● Activity: When the string "screenshot" occurs in a line of the records, show that line.

● Raw data:
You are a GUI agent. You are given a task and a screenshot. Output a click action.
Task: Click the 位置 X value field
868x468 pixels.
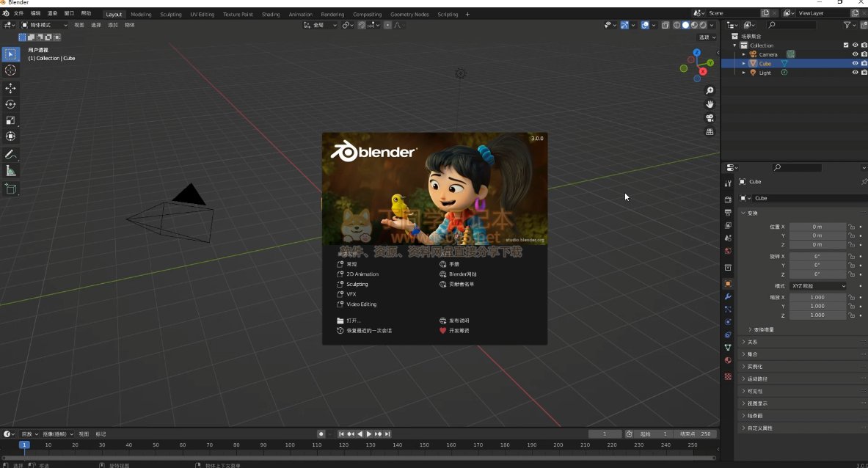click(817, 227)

* * *

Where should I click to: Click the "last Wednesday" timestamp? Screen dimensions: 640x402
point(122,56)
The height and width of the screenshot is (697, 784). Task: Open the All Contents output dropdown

...

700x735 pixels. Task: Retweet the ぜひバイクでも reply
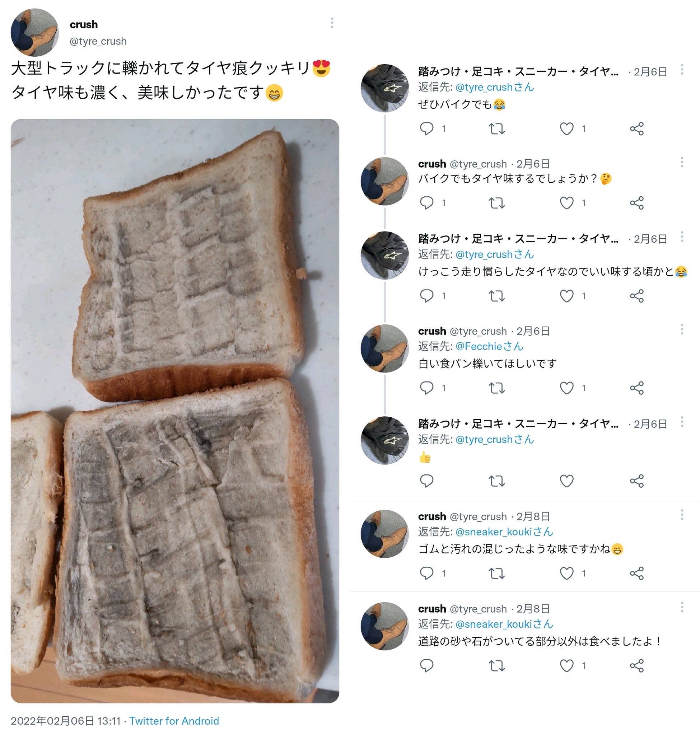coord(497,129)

● Reply:
You are a GUI agent. You are given a task and a screenshot. Output a click action.
The height and width of the screenshot is (697, 784). Task: Open the All Contents output dropdown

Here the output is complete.